§ The task
How many lines in the records below contain "will"? Reply with the number only.

§ Provided material
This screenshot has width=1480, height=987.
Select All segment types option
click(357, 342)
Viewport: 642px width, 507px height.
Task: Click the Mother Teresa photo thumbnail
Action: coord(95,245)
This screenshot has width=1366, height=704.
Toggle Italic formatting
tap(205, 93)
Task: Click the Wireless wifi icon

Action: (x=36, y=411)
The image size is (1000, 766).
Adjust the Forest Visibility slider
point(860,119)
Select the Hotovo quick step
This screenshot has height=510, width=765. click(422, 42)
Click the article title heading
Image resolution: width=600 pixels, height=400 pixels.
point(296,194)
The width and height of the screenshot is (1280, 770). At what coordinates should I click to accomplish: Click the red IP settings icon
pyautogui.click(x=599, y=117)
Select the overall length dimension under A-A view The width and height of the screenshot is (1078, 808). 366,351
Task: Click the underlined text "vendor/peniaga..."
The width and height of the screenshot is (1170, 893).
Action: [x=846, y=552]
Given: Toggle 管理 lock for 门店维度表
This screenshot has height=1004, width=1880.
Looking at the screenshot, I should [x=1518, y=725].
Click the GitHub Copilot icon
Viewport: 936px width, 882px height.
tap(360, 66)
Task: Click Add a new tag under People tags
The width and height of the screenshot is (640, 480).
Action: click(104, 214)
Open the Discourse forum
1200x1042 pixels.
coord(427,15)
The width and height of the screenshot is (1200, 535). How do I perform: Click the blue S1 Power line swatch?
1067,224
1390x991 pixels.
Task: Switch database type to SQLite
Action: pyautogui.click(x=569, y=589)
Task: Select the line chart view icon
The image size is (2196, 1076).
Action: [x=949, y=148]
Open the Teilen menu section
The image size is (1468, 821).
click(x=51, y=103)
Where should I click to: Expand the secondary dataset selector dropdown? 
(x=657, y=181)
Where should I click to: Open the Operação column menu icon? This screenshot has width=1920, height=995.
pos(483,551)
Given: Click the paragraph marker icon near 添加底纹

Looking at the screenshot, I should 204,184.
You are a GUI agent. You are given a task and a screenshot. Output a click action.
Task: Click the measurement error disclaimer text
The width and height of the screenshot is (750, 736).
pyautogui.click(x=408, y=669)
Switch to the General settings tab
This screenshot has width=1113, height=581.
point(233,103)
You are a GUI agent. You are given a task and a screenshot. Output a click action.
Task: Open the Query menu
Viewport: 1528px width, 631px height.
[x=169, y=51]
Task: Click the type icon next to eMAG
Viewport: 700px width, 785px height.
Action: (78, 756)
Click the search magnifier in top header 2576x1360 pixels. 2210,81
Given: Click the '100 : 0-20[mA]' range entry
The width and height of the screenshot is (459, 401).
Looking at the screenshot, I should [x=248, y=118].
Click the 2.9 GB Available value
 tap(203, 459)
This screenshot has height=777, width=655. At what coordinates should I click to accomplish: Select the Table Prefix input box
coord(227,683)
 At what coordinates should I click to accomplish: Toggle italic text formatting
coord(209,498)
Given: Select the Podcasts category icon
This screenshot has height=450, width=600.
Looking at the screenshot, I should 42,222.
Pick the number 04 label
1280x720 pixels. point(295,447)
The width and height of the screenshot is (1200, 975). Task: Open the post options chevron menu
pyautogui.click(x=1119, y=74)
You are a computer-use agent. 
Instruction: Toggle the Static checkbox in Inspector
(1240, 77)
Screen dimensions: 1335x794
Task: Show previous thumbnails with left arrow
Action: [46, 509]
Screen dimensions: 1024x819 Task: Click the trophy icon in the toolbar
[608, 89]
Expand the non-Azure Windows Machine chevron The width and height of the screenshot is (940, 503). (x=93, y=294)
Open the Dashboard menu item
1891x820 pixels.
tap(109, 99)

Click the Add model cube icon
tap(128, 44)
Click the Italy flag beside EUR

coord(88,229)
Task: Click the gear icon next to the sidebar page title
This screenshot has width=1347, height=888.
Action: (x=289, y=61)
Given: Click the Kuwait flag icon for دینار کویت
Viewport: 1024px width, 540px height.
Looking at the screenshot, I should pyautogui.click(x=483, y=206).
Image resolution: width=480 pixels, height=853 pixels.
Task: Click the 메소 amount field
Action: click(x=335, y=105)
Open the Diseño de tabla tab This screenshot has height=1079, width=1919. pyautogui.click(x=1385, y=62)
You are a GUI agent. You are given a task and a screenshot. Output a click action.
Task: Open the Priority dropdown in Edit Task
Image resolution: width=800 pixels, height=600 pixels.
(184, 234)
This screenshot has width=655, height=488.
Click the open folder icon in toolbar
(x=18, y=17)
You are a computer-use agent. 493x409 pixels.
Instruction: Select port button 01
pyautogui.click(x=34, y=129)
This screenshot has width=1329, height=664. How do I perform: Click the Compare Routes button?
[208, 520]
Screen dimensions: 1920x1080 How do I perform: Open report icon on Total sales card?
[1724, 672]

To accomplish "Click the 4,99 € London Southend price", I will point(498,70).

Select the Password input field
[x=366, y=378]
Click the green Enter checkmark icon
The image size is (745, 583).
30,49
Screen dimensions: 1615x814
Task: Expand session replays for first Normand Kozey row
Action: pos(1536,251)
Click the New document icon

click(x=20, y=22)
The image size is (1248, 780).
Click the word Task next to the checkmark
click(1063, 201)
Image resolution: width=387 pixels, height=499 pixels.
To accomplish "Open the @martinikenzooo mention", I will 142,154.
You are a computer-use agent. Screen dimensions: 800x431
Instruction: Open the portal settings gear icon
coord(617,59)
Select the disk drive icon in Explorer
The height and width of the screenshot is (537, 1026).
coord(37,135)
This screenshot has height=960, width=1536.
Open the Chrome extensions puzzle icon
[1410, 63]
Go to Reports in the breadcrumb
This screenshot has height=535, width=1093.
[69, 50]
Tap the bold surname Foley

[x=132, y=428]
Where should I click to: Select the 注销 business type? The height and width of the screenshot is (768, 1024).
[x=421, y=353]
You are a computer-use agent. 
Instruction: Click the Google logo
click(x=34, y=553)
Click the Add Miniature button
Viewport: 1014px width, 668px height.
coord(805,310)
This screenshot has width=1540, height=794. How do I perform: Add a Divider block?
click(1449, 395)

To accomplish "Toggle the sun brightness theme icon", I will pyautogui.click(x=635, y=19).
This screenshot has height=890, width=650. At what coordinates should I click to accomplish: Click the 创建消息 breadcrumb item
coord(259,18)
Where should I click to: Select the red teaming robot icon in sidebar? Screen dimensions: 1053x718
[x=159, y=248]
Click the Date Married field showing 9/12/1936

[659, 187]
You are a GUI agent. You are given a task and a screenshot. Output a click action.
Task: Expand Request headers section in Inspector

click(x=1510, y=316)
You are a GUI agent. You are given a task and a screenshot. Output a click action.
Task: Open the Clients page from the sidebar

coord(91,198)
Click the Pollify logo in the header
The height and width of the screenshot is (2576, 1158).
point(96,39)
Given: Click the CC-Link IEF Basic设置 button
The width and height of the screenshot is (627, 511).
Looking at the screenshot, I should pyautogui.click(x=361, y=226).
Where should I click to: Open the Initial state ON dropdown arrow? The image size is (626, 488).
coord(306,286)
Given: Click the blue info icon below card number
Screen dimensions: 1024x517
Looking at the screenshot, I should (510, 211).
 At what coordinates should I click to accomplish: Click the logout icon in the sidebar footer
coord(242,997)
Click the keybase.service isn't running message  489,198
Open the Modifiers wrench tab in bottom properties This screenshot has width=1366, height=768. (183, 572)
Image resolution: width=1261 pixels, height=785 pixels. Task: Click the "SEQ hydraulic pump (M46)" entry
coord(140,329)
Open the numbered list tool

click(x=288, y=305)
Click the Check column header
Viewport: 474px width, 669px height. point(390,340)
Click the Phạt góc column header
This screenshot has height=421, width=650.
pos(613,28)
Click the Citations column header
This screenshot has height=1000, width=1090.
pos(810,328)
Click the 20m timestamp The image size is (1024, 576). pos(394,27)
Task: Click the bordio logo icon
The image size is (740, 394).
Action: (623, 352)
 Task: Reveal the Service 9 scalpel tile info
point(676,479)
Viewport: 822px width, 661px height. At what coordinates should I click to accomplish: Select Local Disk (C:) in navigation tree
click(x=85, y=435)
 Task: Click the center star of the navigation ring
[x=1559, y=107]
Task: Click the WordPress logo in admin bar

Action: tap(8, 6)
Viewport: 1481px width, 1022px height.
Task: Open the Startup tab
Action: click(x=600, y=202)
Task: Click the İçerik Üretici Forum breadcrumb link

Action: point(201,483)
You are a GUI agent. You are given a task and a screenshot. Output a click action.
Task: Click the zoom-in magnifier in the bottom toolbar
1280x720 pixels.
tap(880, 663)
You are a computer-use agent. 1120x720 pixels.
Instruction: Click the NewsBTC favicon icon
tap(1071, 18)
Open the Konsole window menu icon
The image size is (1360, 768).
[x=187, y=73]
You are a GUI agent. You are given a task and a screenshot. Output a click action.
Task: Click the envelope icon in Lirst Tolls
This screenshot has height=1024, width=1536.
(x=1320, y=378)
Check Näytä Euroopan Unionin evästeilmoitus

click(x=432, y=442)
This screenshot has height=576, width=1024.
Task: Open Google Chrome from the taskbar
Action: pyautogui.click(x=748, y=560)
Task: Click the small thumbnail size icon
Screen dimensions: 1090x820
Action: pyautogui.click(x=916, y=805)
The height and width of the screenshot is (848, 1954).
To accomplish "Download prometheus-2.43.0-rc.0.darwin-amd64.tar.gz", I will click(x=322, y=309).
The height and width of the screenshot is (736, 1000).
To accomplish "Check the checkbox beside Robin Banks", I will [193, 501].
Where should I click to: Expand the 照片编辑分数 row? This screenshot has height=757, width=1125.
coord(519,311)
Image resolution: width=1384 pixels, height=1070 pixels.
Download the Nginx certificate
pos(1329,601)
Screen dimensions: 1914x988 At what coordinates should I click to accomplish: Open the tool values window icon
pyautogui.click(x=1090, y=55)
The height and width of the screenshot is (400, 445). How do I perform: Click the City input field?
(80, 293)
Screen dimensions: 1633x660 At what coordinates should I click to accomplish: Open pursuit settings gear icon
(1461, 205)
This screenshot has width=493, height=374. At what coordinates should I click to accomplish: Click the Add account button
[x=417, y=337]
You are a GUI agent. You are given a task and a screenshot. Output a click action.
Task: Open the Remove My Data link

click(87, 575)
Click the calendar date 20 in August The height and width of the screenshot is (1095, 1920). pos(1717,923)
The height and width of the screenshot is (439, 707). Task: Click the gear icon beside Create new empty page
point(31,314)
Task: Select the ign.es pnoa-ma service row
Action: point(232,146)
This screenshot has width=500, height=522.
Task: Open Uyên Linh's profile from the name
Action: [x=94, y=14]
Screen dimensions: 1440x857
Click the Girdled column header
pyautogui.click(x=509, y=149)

§ Output below
5